*TASK DIRECTIONS:* Pick up the article below about demand for sperm from unvaccinated donors and continue it from its last sentence.

··· TEXT UNDER STUDY ···

Demand surges for unvaccinated sperm
Fertility groups on social media are seeing a spike in demand for sperm from men who have not been injected with the COVID-19 shots.
Jonathan David Rinaldi has been dubbed “The Sperminator” for his many contributions over the years through the Facebook group Sperm Donation USA, America’s largest sperm donation group. But a “massive increase” in demand for unvaccinated sperm prompted Rinaldi to start his own group exclusively for purer seed.
“Any donors in the Alabama/surrounding area?? Non covid shot,” wrote one man hoping to start a family with his wife. “Looking for unvaccinated sperm donors near New Jersey,” wrote a woman seeking the same.
Rinaldi’s group has so far garnered 250 participants and already helped some start families. And while the Sperminator himself donates to women who have taken the mRNA injections, he draws the line at boosters.

··· SOURCE MATERIAL ···

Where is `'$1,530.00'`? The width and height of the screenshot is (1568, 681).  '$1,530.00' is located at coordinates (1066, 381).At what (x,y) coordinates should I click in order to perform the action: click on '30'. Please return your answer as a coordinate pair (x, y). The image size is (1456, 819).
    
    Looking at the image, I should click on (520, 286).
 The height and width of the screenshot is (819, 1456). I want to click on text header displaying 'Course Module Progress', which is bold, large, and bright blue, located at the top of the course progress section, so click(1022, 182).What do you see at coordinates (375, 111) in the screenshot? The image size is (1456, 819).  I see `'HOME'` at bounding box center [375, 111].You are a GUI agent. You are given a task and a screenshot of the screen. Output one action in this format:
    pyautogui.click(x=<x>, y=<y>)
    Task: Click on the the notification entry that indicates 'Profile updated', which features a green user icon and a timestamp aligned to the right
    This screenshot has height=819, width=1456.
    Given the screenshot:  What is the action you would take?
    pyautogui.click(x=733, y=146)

···

*EXERCISE RESULT:*
"Listen, if you get the booster, I'm not doing this for you. Like, it's bad enough, you have two of them,” said Rinaldi.
This has angered media sites like the Daily Mail, which dismissed concerns about vaccinated sperm as “anti-vaccine sentiment.” Damage to male fertility from the mRNA vaccine is “false” and “vaccine misinformation,” claims the outlet, because the Centers for Disease Control and Prevention (CDC) said so:
The Centers for Disease Control and Prevention (CDC) has repeatedly stated that there is no evidence that Covid-19 vaccines affect fertility and studies involving tens of millions of people have indicated the shot is safe.
But a peer-reviewed study of young Israeli men published last year showed that between two and four months after the Pfizer vaccine, “Covid-19 vaccination BNT162b2 temporarily impairs semen concentration and total motile count among semen donors.” The effect was described as “temporary” because it appeared to return to near-normal levels around five months.
However, claims that the study showed “recovery” at around five months post-vaccination were possibly accurate for some trial participants but certainly grossly inaccurate for at least a quarter of them – their parameters continued to decline, often significantly.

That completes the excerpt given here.